Here are some of the ideas or solutions that can be used to distribute non-public docs:

  • Distribution of PDF documents. This is a viable solution, especially if PDF is already the main format in which your documentation is published and distributed. However, there are significant drawbacks to this appraoch:
    • Users might be using outdated documentation. Once PDFs are delivered, there is no guarantee that the user will always resort to the latest or correct version of the document. As a documentation author, you have no control over what is happening with the documents once they are in your users’ hands.
    • You have no control over further distribution of the documents. Once delivered to the users whom you actually want to have the documents, they can distribute them freely to other people, and this probably doesn’t present the level of protection you’d like.

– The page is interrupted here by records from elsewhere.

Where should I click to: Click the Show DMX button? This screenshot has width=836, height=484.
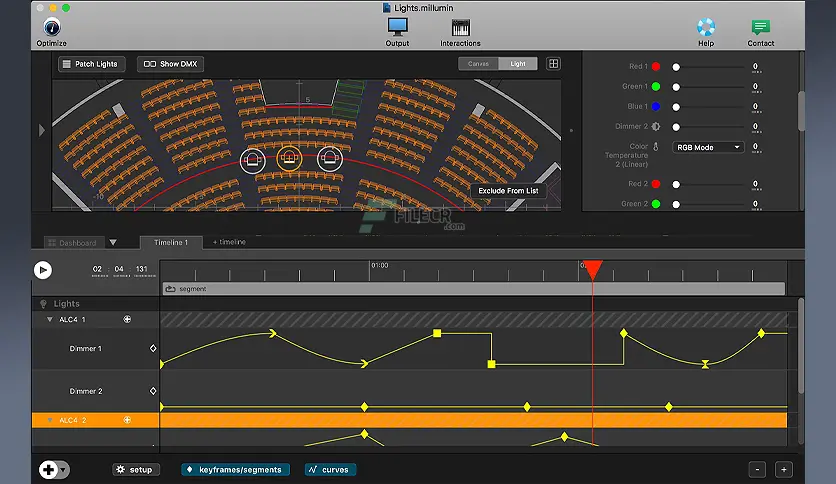[171, 64]
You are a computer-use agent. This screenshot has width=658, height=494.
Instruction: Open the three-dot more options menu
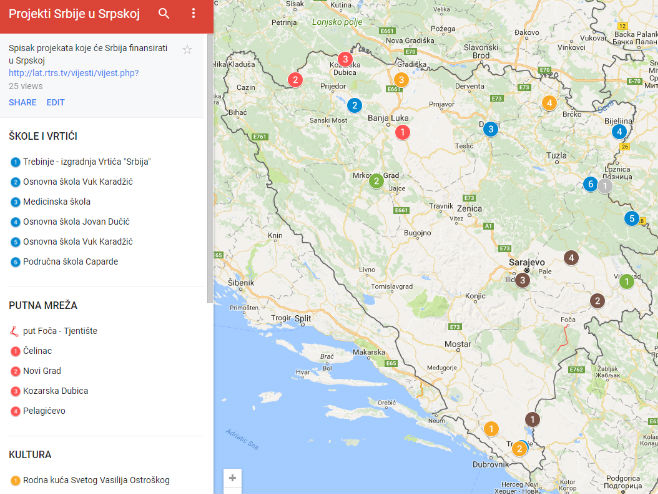click(193, 14)
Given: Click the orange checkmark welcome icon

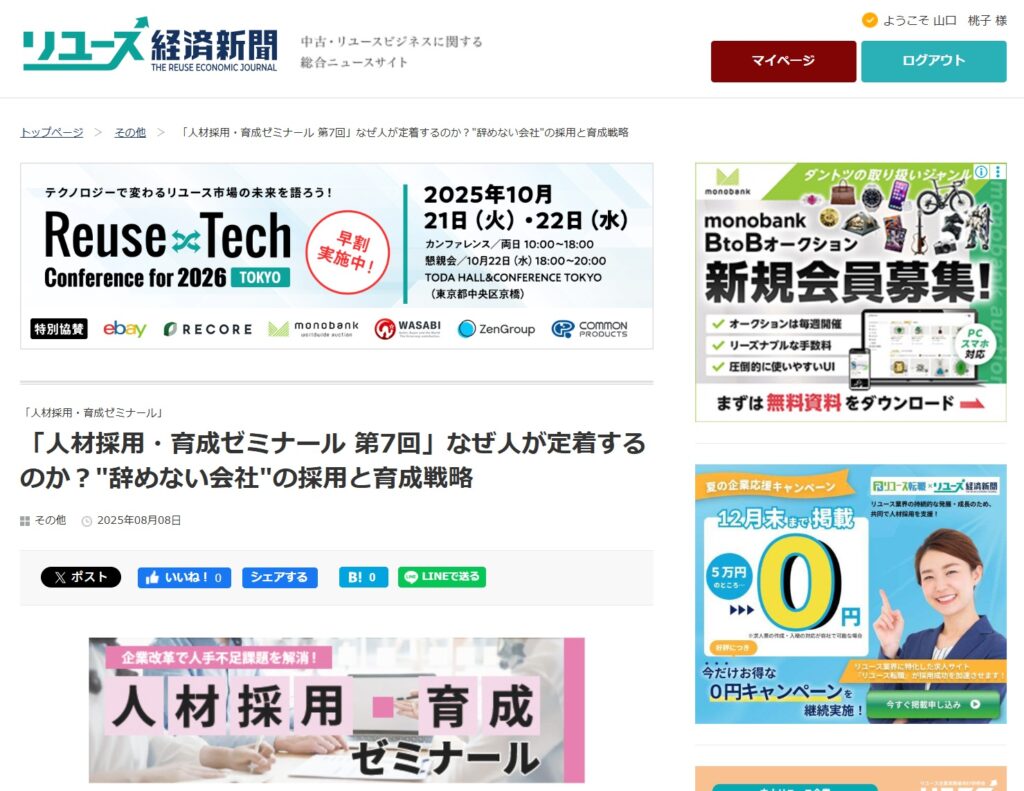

  • Using cloud-based document authoring and collaboration tools such as Confluence, Google Workspace or Office365. This method is definitely more elegant than distribution of (PDF) documents via email or other channels, while at the same time providing the author more control over what content the users see and can access. Once shared to the user, the content stays in the author’s control and can be updated if and when needed, to make sure the most up-to-date version is served to the users. However, the fact that external users are given access to a tool that is likely also used by the company internally might spark some security concerns. In addition, there have also been cases of companies having to pay an additional license to completely separate the tool instance that is used internally, from the instance that serves the documentation and allows access to external users.

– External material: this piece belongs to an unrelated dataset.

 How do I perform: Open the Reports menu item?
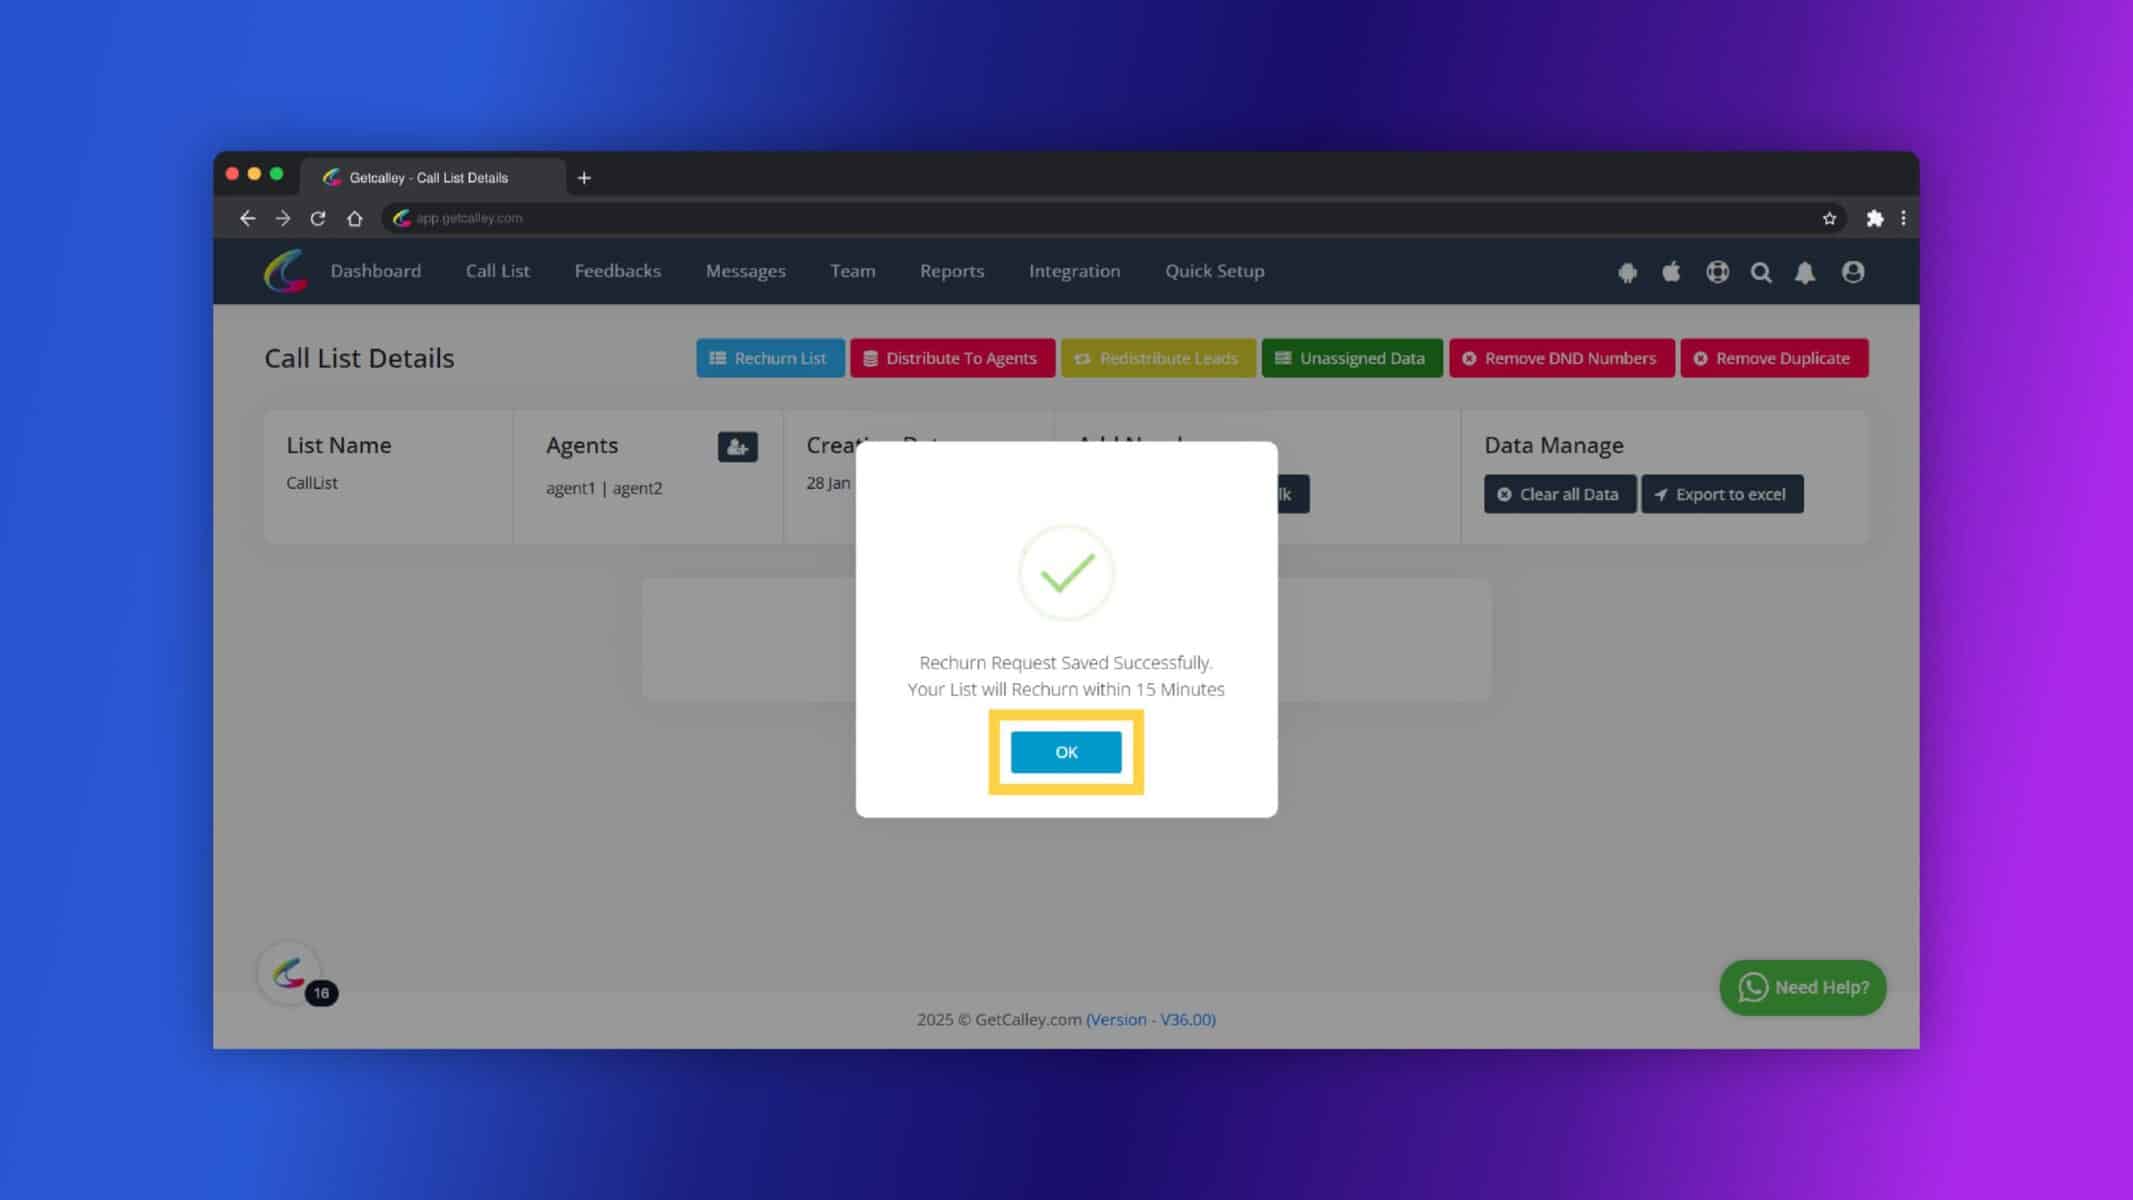[952, 271]
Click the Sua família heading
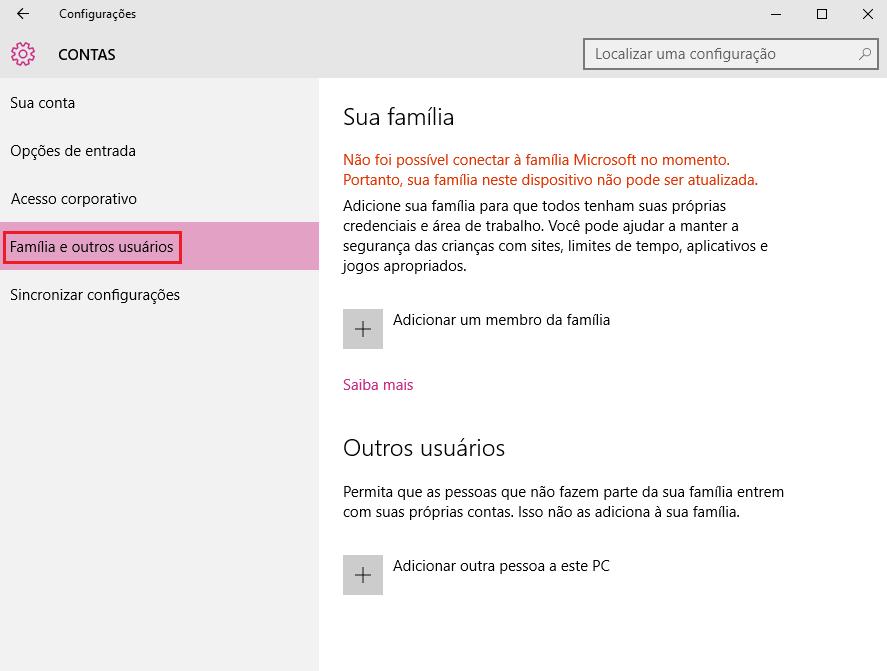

  • Password-protected websites. If your documentation is generally distributed as a documentation website (portal), this approach definitely makes most sense. A part of the content or an entire documentation set can be password-protected, require user login through SSO, one-time password, or use a different authentication method. Any of the above, except from the exceptionally unsafe protection using a single password that is shared to all users, should be a good instrument of access control, while also providing a decent experience to users who are trying to log in and access the protected documentation. On the other hand, it is worth considering what the cost and effort of implementing such a solution are. If you are using a third-party CMS-like solution to create and publish your docs, some of these features might come with it, potentially involving additional charge to get them enabled. However, if you’re producing and hosting a static website and don’t already have a customer portal or a similar setup that would provide access control, this definitely is a much greater effort to configure and get it up and running, again involving not so insignificant costs.

Final thoughts

Without clear indicators on the extent in which fully pubic documentation boosts sales and has other potential benefits, or, on the other hand, presents a potential disadvantage as competitors might be able to see clearly what you’re building and how you’re implementing it, it is difficult to say whether public documentation is better than access-controlled docs, or vice versa. As already stated above, this decision is cross-functional and should be based on inputs and estimates provided by multiple different roles within the company. If opting for non-public documentation, this should, again, involve all of the stakeholders, potentially even including engineering, to discuss the optimal solution and implementation.